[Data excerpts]
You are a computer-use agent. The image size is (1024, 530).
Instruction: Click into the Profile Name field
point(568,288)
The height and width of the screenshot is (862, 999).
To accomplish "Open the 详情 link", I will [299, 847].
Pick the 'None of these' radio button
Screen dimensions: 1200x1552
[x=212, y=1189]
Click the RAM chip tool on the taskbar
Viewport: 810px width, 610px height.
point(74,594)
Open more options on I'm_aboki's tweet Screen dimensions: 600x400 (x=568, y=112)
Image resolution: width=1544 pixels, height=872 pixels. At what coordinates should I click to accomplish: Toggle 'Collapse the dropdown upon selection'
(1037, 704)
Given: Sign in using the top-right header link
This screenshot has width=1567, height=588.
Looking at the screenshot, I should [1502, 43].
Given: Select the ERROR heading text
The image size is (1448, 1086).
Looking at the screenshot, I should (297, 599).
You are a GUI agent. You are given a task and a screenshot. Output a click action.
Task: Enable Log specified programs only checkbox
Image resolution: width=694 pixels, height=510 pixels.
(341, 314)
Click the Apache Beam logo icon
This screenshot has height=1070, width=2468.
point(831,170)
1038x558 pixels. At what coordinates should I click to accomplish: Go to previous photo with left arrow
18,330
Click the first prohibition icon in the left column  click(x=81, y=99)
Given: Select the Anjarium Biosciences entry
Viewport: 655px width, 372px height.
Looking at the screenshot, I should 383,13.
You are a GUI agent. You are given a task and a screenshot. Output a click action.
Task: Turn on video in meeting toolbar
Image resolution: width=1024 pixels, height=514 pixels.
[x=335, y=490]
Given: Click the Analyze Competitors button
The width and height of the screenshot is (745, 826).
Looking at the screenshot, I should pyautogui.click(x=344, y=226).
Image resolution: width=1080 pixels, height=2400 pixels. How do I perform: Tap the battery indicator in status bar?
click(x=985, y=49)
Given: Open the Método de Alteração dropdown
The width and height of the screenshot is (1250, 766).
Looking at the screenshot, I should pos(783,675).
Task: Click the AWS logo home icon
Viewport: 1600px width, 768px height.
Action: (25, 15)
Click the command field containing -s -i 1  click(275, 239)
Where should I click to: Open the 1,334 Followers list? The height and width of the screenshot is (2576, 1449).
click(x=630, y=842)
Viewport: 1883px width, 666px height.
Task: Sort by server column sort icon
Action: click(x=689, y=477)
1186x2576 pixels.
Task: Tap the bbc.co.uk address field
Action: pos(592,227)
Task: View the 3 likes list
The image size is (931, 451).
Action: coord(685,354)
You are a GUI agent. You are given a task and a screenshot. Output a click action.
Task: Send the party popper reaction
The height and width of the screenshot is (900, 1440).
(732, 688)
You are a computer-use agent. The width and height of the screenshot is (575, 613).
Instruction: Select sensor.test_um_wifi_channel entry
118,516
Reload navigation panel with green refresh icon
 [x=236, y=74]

## Task description
All that should be written out is the stretch of lines above between the one holding "The height and width of the screenshot is (862, 999)." and the one holding "Task: Click the AWS logo home icon", inclusive, exactly as given.

## Answer for this exercise
The height and width of the screenshot is (862, 999).
To accomplish "Open the 详情 link", I will [299, 847].
Pick the 'None of these' radio button
Screen dimensions: 1200x1552
[x=212, y=1189]
Click the RAM chip tool on the taskbar
Viewport: 810px width, 610px height.
point(74,594)
Open more options on I'm_aboki's tweet Screen dimensions: 600x400 (x=568, y=112)
Image resolution: width=1544 pixels, height=872 pixels. At what coordinates should I click to accomplish: Toggle 'Collapse the dropdown upon selection'
(1037, 704)
Given: Sign in using the top-right header link
This screenshot has width=1567, height=588.
Looking at the screenshot, I should [1502, 43].
Given: Select the ERROR heading text
The image size is (1448, 1086).
Looking at the screenshot, I should (297, 599).
You are a GUI agent. You are given a task and a screenshot. Output a click action.
Task: Enable Log specified programs only checkbox
Image resolution: width=694 pixels, height=510 pixels.
(341, 314)
Click the Apache Beam logo icon
This screenshot has height=1070, width=2468.
point(831,170)
1038x558 pixels. At what coordinates should I click to accomplish: Go to previous photo with left arrow
18,330
Click the first prohibition icon in the left column  click(x=81, y=99)
Given: Select the Anjarium Biosciences entry
Viewport: 655px width, 372px height.
Looking at the screenshot, I should 383,13.
You are a GUI agent. You are given a task and a screenshot. Output a click action.
Task: Turn on video in meeting toolbar
Image resolution: width=1024 pixels, height=514 pixels.
[x=335, y=490]
Given: Click the Analyze Competitors button
The width and height of the screenshot is (745, 826).
Looking at the screenshot, I should pyautogui.click(x=344, y=226).
Image resolution: width=1080 pixels, height=2400 pixels. How do I perform: Tap the battery indicator in status bar?
click(x=985, y=49)
Given: Open the Método de Alteração dropdown
The width and height of the screenshot is (1250, 766).
Looking at the screenshot, I should pos(783,675).
Task: Click the AWS logo home icon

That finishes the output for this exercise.